The Saudis are nervous. And they should be. They're a wealthy gated community next to a teeming slum. And the slum dwellers are angry.

Bob Dreyfuss

February 13, 2011

Not surprisingly, many American media reports have focused on the impact of the  revolution in Egypt on Israel, whose security policy is centered on the three-decade-old peace treaty between Israel and Egypt. But the country that really ought to be worried is Saudi Arabia.

Throughout the entire period of Egypt’s uprising, Saudi Arabia disparaged the rebels, backed ex-President Mubarak, and called for “stability.” No wonder. For Saudi Arabia, a reborn Egypt is their worst nightmare. Think of it like this: imagine Saudi Arabia as a wealthy, gated community, whose lavish homes are built behind stone walls, with swimming pools and tennis courts. But next door—right next door, just outside the gates—is Egypt, a vast and sprawling slum, whose residents jealously catch glimpses of the kleptocrats next door as they board jets for Dubai and the French Riviera. Now you understand why Saudi Arabia might be worried.

But Egypt, the new Egypt, might turn out to be angry at Saudi Arabia, because of the kingdom’s unabashed support for the fallen Mubarak. And an angry Egypt might help—overtly, covertly or just by example—to undermine the stability of the Saudi royal family. Consider some history.

For decades, Saudi Arabia has invested billions of dollars to neuter and neutralize Egypt. In the 1950s and 1960s, President Gamal Abel Nasser and his all-powerful Voice of the Arabs radio station thundered against Saudi corruption and greed. Back then, Egypt supported a group called the Free Princes who rebelled against the royal family’s grip on power. And from 1962–69 Egypt fought a proxy war against Saudi Arabia in Yemen, with Egypt backing republican rebels and the Saudis, naturally, backing the reactionaries. So when Nasser died in 1970 and Anwar Sadat succeeded him, the Saudis moved in strongly behind Sadat, helping the upstart leader crush Egypt’s Nasserists, socialists and communists. Helping Sadat was the right-wing Muslim Brotherhood, which had been suppressed by Nasser but unleashed by Sadat. Kamal Adham, the head of Saudi intelligence, who was also a business partner with Sadat’s corrupt wife, brought the leaders of the Brotherhood back to Egypt in 1971, and the Saudis bankrolled Sadat as he kicked out 20,000 Soviet troops, launch the 1973 Ramadan War and used the Brotherhood to smash the left on campuses and in Egypt’s professional societies.
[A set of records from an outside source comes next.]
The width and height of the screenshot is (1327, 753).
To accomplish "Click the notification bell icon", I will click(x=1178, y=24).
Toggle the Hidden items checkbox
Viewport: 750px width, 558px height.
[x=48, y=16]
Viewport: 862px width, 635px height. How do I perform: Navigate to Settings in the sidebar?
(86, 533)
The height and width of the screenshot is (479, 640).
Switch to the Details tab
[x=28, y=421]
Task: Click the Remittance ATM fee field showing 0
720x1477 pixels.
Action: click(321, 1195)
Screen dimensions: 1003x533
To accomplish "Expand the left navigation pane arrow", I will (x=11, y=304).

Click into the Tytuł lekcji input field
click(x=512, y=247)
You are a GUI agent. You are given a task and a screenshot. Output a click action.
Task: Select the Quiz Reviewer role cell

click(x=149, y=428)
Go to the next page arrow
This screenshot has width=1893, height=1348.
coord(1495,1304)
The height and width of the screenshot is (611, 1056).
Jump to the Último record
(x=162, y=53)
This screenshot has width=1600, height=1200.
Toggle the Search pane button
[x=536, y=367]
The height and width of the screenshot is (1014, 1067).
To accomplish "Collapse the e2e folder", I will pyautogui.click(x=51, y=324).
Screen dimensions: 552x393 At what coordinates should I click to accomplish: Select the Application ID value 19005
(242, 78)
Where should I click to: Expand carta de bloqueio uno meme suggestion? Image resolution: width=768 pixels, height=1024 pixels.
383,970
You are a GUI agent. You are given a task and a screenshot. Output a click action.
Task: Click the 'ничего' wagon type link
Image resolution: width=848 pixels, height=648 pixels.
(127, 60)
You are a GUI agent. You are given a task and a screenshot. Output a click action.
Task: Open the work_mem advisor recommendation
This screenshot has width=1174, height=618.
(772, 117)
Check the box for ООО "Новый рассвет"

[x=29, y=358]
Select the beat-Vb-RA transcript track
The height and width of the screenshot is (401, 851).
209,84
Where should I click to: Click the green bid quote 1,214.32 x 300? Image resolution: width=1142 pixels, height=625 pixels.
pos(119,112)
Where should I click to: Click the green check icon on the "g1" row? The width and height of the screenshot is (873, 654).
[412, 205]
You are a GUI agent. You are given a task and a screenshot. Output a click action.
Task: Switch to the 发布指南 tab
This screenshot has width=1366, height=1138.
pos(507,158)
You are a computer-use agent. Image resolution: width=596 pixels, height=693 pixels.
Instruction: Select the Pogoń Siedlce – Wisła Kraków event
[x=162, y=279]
But now that Egypt is flexing its muscles, the Saudis are panicking.

For Arab nationalists, the story is always the same: Arab countries with populations, but no oil—such as Egypt, Syria and Jordan—must join with Arab countries with oil but no people, such as Saudi Arabia, Kuwait and the UAE. Coupling the gulf states’ resources with the intellectual capital of Cairo, Damascus and the Palestinians is the quickest way to progress for the Arabs. But then United States, and earlier, for the UK, helping the gated communities of the gulf stave off the demands of their poorer cousins has been a central plank of Western foreign policy since the cold war.

Things may be changing.

As the New York Times reported last week, “It was no coincidence that the most outspoken proponents of Mr. Mubarak’s rule were Israel and Saudi Arabia who, with Egypt, formed the spine of American dominance in the region.” During the crisis, US officials received “daily calls from Israel, Saudi Arabia and others who feared an Egypt without Mr. Mubarak would destabilize the entire region.” Whenever they got the chance, the Saudis told the United States to avoid undermining Mubarak.

The Saudis fumed and raged and protested. When rumors surfaced that the United States might cut off its military aid to Egypt, amounting to about $1.3 billion a year, Saudi Arabia told President Obama that it would step in and replace US cash without blinking, and the ailing king of Saudi Arabia, King Abdullah, reportedly told Obama so directly in a “testy” January 29 phone call.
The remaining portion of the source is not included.